- **What is needed**: Each record below must be written out exactly as given.

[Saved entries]
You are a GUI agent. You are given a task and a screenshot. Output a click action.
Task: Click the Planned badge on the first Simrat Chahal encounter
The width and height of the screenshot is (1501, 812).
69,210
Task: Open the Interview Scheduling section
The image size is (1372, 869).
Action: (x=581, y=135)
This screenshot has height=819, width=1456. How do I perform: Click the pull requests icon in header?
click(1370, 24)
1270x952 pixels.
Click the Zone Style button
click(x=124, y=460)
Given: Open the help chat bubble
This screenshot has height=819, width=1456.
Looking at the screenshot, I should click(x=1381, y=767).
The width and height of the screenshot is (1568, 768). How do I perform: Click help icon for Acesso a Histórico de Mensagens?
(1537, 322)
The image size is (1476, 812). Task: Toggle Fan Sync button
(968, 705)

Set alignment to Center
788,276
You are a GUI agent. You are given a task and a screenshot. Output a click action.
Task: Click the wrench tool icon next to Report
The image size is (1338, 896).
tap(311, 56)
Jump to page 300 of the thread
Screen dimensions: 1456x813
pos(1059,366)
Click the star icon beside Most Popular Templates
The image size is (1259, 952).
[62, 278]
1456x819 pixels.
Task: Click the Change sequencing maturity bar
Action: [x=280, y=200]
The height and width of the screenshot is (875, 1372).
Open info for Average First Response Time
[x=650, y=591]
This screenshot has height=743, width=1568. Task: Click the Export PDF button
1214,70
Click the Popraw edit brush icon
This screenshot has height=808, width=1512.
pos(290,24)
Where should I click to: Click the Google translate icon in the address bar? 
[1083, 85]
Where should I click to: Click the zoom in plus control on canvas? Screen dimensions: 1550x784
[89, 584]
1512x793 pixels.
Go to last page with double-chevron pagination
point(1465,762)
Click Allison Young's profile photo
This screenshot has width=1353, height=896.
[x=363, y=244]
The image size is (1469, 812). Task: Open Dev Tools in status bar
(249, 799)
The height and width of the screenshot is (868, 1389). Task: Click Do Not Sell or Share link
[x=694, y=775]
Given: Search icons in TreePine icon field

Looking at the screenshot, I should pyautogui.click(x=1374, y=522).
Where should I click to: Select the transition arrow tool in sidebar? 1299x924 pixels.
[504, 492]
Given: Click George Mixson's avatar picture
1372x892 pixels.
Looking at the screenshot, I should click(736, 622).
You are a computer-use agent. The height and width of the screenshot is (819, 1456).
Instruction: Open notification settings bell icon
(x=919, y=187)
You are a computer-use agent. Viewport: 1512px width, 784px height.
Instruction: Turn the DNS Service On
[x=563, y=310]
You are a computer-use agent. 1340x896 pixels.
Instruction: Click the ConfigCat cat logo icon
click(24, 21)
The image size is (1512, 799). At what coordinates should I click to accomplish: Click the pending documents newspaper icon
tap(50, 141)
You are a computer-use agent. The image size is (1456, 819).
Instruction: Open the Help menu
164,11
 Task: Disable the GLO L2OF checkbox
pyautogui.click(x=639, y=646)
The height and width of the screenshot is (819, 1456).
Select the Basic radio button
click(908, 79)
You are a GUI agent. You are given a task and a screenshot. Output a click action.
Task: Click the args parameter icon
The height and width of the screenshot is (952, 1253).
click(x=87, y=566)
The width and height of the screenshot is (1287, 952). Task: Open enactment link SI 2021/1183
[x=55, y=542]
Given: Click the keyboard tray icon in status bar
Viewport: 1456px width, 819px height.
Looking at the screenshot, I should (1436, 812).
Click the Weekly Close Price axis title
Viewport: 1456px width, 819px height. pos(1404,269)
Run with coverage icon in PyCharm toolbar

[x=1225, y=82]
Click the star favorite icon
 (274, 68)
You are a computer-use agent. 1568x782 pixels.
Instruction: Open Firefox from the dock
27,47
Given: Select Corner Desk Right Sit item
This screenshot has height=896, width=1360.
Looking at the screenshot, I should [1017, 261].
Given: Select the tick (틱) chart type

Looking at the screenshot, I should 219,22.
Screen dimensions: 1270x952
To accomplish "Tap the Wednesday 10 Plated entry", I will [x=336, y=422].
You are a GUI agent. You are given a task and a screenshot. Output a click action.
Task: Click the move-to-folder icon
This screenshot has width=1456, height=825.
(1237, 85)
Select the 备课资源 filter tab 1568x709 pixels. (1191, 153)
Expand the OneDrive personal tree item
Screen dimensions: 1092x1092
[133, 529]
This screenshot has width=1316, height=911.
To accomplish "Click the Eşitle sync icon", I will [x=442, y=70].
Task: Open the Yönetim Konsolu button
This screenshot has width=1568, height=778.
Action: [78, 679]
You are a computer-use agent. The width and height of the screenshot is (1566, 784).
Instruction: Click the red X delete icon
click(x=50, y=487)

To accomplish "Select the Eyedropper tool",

- **Exercise output**:
You are a GUI agent. You are given a task and a screenshot. Output a click action.
Task: Click the Planned badge on the first Simrat Chahal encounter
The width and height of the screenshot is (1501, 812).
69,210
Task: Open the Interview Scheduling section
The image size is (1372, 869).
Action: (x=581, y=135)
This screenshot has height=819, width=1456. How do I perform: Click the pull requests icon in header?
click(1370, 24)
1270x952 pixels.
Click the Zone Style button
click(x=124, y=460)
Given: Open the help chat bubble
This screenshot has height=819, width=1456.
Looking at the screenshot, I should click(x=1381, y=767).
The width and height of the screenshot is (1568, 768). How do I perform: Click help icon for Acesso a Histórico de Mensagens?
(1537, 322)
The image size is (1476, 812). Task: Toggle Fan Sync button
(968, 705)

Set alignment to Center
788,276
You are a GUI agent. You are given a task and a screenshot. Output a click action.
Task: Click the wrench tool icon next to Report
The image size is (1338, 896).
tap(311, 56)
Jump to page 300 of the thread
Screen dimensions: 1456x813
pos(1059,366)
Click the star icon beside Most Popular Templates
The image size is (1259, 952).
[62, 278]
1456x819 pixels.
Task: Click the Change sequencing maturity bar
Action: [x=280, y=200]
The height and width of the screenshot is (875, 1372).
Open info for Average First Response Time
[x=650, y=591]
This screenshot has height=743, width=1568. Task: Click the Export PDF button
1214,70
Click the Popraw edit brush icon
This screenshot has height=808, width=1512.
pos(290,24)
Where should I click to: Click the Google translate icon in the address bar? 
[1083, 85]
Where should I click to: Click the zoom in plus control on canvas? Screen dimensions: 1550x784
[89, 584]
1512x793 pixels.
Go to last page with double-chevron pagination
point(1465,762)
Click Allison Young's profile photo
This screenshot has width=1353, height=896.
[x=363, y=244]
The image size is (1469, 812). Task: Open Dev Tools in status bar
(249, 799)
The height and width of the screenshot is (868, 1389). Task: Click Do Not Sell or Share link
[x=694, y=775]
Given: Search icons in TreePine icon field

Looking at the screenshot, I should pyautogui.click(x=1374, y=522).
Where should I click to: Select the transition arrow tool in sidebar? 1299x924 pixels.
[504, 492]
Given: Click George Mixson's avatar picture
1372x892 pixels.
Looking at the screenshot, I should click(736, 622).
You are a computer-use agent. The height and width of the screenshot is (819, 1456).
Instruction: Open notification settings bell icon
(x=919, y=187)
You are a computer-use agent. Viewport: 1512px width, 784px height.
Instruction: Turn the DNS Service On
[x=563, y=310]
You are a computer-use agent. 1340x896 pixels.
Instruction: Click the ConfigCat cat logo icon
click(24, 21)
The image size is (1512, 799). At what coordinates should I click to accomplish: Click the pending documents newspaper icon
tap(50, 141)
You are a computer-use agent. The image size is (1456, 819).
Instruction: Open the Help menu
164,11
 Task: Disable the GLO L2OF checkbox
pyautogui.click(x=639, y=646)
The height and width of the screenshot is (819, 1456).
Select the Basic radio button
click(908, 79)
You are a GUI agent. You are given a task and a screenshot. Output a click action.
Task: Click the args parameter icon
The height and width of the screenshot is (952, 1253).
click(x=87, y=566)
The width and height of the screenshot is (1287, 952). Task: Open enactment link SI 2021/1183
[x=55, y=542]
Given: Click the keyboard tray icon in status bar
Viewport: 1456px width, 819px height.
Looking at the screenshot, I should (1436, 812).
Click the Weekly Close Price axis title
Viewport: 1456px width, 819px height. pos(1404,269)
Run with coverage icon in PyCharm toolbar

[x=1225, y=82]
Click the star favorite icon
 (274, 68)
You are a computer-use agent. 1568x782 pixels.
Instruction: Open Firefox from the dock
27,47
Given: Select Corner Desk Right Sit item
This screenshot has height=896, width=1360.
Looking at the screenshot, I should [1017, 261].
Given: Select the tick (틱) chart type

Looking at the screenshot, I should 219,22.
Screen dimensions: 1270x952
To accomplish "Tap the Wednesday 10 Plated entry", I will [x=336, y=422].
You are a GUI agent. You are given a task and a screenshot. Output a click action.
Task: Click the move-to-folder icon
This screenshot has width=1456, height=825.
(1237, 85)
Select the 备课资源 filter tab 1568x709 pixels. (1191, 153)
Expand the OneDrive personal tree item
Screen dimensions: 1092x1092
[133, 529]
This screenshot has width=1316, height=911.
To accomplish "Click the Eşitle sync icon", I will [x=442, y=70].
Task: Open the Yönetim Konsolu button
This screenshot has width=1568, height=778.
Action: [78, 679]
You are a computer-use agent. The width and height of the screenshot is (1566, 784).
Instruction: Click the red X delete icon
click(x=50, y=487)

To accomplish "Select the Eyedropper tool",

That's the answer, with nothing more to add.